1 entry daha
  • isi yahudi sermayesine indirgeyince pek bir hos olan britanya ve demokrasi tarihinin donum noktalarindan birisi.

    sosyal ve siyasi kurumlar tarihi okuyan hemen herkesin etraflica bildigi, neo-institutionalism nam akademik yaklasimin tekrar tekrar analiz etmekten kendini alikoyamadigi calkantili bir donemdir. kesilen kafalar, hollandadan kral ithal etmek falan hepsi anlatmasi dinlemesi guzel bir hikaye meydana getirir. ancak azicik analiz etmeye baslayinca institutional analysis (o da ne demekse) ile ilgilenen pek cok akademisyenin neden bayildigi bir ornek oldugunu anlar insan.

    1688 devriminin altinda kralin mutlakiyetcilik heveslerinin de etkisiyle kamu borclanmasi kontratlarina uymamasi yatar. kral james eger mutlakiyetci ama kamu maliyesinde borc yigidin kamcisidir ve kamu borcu namus borcu felsefesinde olsaydi glorious revolution falan da olmayacakti.

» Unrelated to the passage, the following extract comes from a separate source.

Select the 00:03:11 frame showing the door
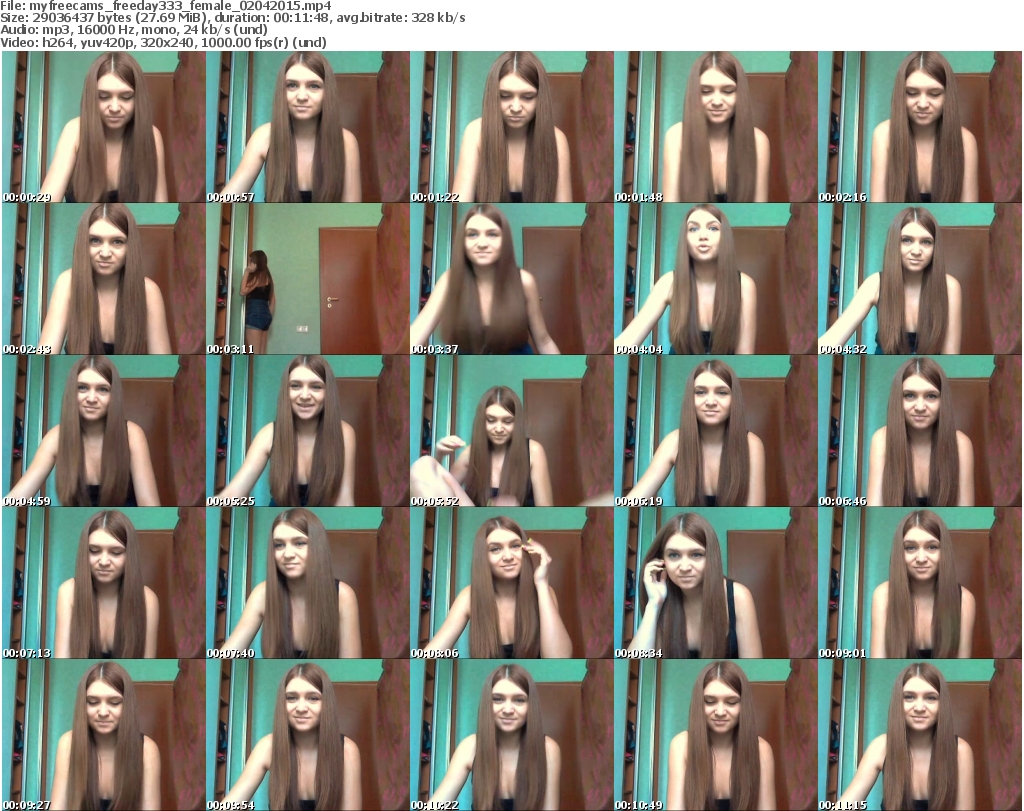 (307, 280)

    kokleri taa 13, yuzyila, magna cartaya dayanan parlamento kral karsisinda git gide guc kaybeden ve ayni zamanda da kraliyetin en buyuk finansoru olan toprak sahibi soylularla birlikte olup magna cartanin tekrar tesisi icin mucadeleye giristi. elbette eninde sonnuda is demokrasi, magna carta, yuce ideallere falan degil kralin astigim astik kestigim kestik, aldigim borc cebime harclik, kestigim harac donanmama ipek yelken diye devam eden tavrinin parlemantonun ve dolayisiyla parlemantodaki etkili soylularin isine gelmemis olmasinda yatiyor. isin ilginci, britanya'da hukumet devrim basariyla gerceklesip parlemanto gucu ele gecirdikten sonra mutlak gucune ragmen mutlakiyetci bir soylular koalisyonuna donusmemistir. bir nevi rule of law anlayisi yerlesmeye baslamis ve kontrata saygi, kurumlarin surekliligi ve ustunlugu yerlesmis ve ingiltere bir daha asla mutlakiyetciligin eline dusme tehlikesi yasamamistir. elbette bunun uzun vadede tum ingilizlere faydasi olmus olsa da kisa ve orta vadede hali hazirda kamu finansmanini saglayan tacirler ve soylular karli cikmis, kapitalizmin gelisimi hizlanmis ve aslinda deniz asiri iliskilerde de merkantalist bir yapidan 19.yy da dunyaya hukmedecek imparatorluk yapisina gecis baslamistir vesaire.

    elbette 1688 devriminin antitezi mansin karsi kiyisindaki 14. lui hukumdarligidir. l'état, c'est moi (devlet benim) diyerek mutlak hakimiyetini ilan etmistir. peki nasil oluyor da ingiltere'de ne james ne de onu devirip gucu eline geciren parlamento mutlakiyetci bir idare kuramiyor da louis butun gucu kendisinde toplamayi beceriyor.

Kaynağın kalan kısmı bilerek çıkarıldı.